The Computer Science (/CS/) section of arXiv is out of control and needs pruning or to be spun-off

The paper Taking AI Welfare Seriously was published to arXiv on November 4th, 2024, and went viral, which motivated me to write this post.

It’s evident over the past few years that the Computer Science (/CS/) section of arXiv has far surpassed the other sections:

The problem is /CS/, once contained, has now become a proliferate mess or overgrowth and detracts from the rest of the preprint repository. The recent popularity of GPT/LLMs has seen a surge in /CS/ content. Maybe there is some economic or theoretical value in some of these papers, such as improved learning models, but it’s evident it has strayed away from the original objective of arXiv, that being the rapid distribution of new math or physics content to bypass what is typically the time-consuming process of peer review.

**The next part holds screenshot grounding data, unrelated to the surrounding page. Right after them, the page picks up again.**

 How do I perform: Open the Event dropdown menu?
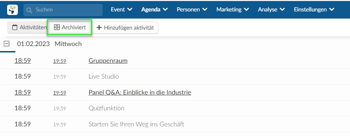(122, 10)
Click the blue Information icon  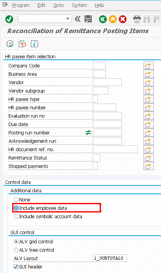[x=34, y=44]
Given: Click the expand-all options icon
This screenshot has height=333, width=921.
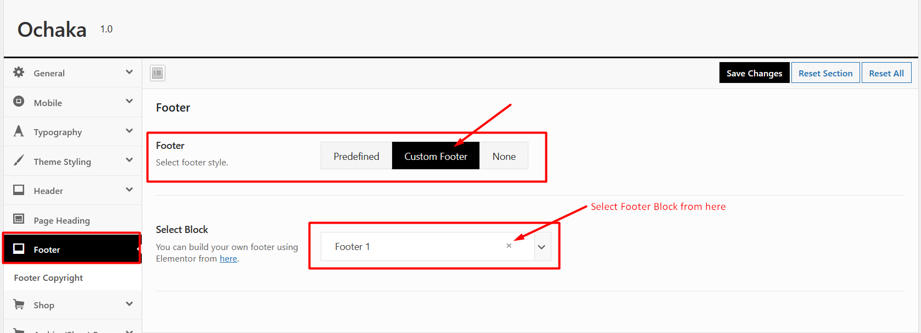Looking at the screenshot, I should [158, 73].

I observed this trend last year in a September 2023 post, but it has gotten worse and I want to revisit it. This is only made worse by how /CS/ is full of either low-quality papers written by obvious citation rings, or articles that read more like blog/policy pieces and are not technical science papers. There is nothing necessarily wrong with social policy, but such content is more suited for something like SSRN, not arXiv. Same for blog-like articles. Blogs are great; this is a blog, and I read blogs, but arXiv is intended for technical stuff.

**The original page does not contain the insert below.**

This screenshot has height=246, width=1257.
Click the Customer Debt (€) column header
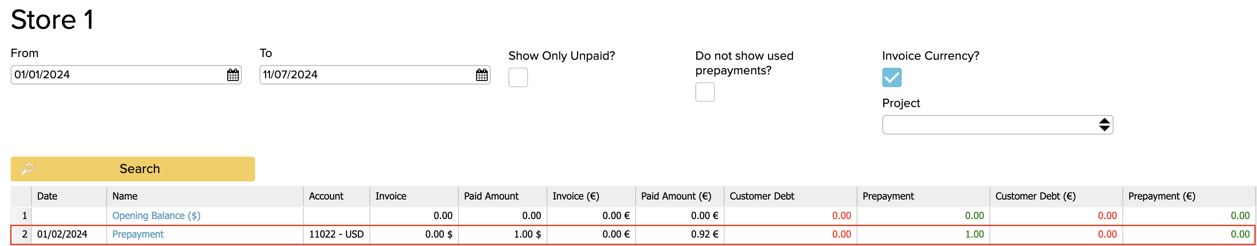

Common characteristics of such papers:

1. Tons of references relative to the length of the paper. The above welfare paper is 62 pages, 18 of which are citations.

This can be intended to pad the length of the paper, to inflate its apparent authoritativeness, or to bypass arXiv’s automated quality control systems. To filter out non-academic papers, I believe arXiv flags papers which have insufficient citations for manual review.

2. Lots of authors relative to the length of the paper. This can be as many as a single author per page. The above paper has 10 authors, or about 4.5 pages per author for the non-bibliography section.

3. The same authors citing and co-authoring each other’s papers. (Maybe I could publish a /CS/ paper identifying citations rings in the /CS/ section?)

4. Little or no math anywhere.

5. Too much emphasis on social policy or politics (e.g. “Fighting social media disinformation with language models” or “Detecting political bias on Twitter using language patterns”).

6. Lots of data mining. This can mean using software to sift through troves of api data on social networks such as Twitter or Reddit to find a trend or pattern (such as certain words or speech) which may be of statistical significance, which can be published using steps 1-3 to inflate the page count and speed up the process by having many co-authors work on it.

/CS/ has not only overtaken the rest of the site, it also stands to dilute its mission from originally being a repository for technical pre-prints suitable for publication, to now ‘policy pieces’ or just running simulations or mining data to find any sort of pattern. I would recommend spinning off /CS/ in its entirely to a separate website, similar to bioRxiv.org.